Not less acutely he feels the paradox of artistic creation. Like Abt Vogler he contemplates the ‘palace of music’ reared by the performer’s hand:

Desires infinite

And visions sublime

It begets in the kindled thought, ...

Where along a sea of delight the spirit of man

Ranges unseen, as some bold swimmer

For his diversion the deep....

But a single discord shatters this paradise in a moment. Abt Vogler’s creation is not shattered; he has played to the end, and put the last stone in its place. But it has vanished, and he calls in, to save it, his high doctrine of the eternity of created beauty. Leopardi has no such faith, and he puts the doctrine to a severer test by dissolving the spell of beauty before it is complete. Yet he feels as acutely as Browning the marvel of the musical creation, and that its abrupt dissolution does not cancel the significance of its having been there at all. He does not openly confess that significance, but it stirs in him a tormenting sense of anomaly.

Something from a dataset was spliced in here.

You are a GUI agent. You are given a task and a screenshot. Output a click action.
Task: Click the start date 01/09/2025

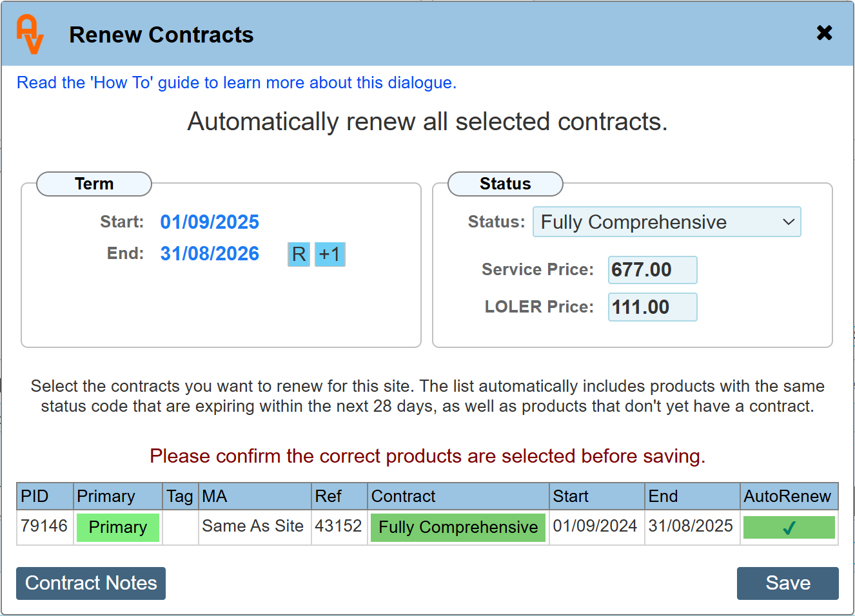pos(210,222)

He comes nearer to such confession when he speaks of love. His own experience of love was that of a virginal passion; the ideal exaltations which make every lover something of a poet had their way in this great poet unclouded by vulgar satiety. He knows well enough that love arrays the woman, for the lover, in ideal charms not her own; but instead of lamenting or deriding this illusion, as illogically he should have done, he glories in it. Love, like music, ‘reveals the mystery of unknown Elysiums,’[45] but these ‘lofty images’ are accessible only to the man; woman cannot understand them; for such conceptions there is no room in her narrow brow. The stern derider of illusions has here no praise for the sex which sees things as they are: the unconscious idealist in Leopardi takes the side of the ‘illusions.’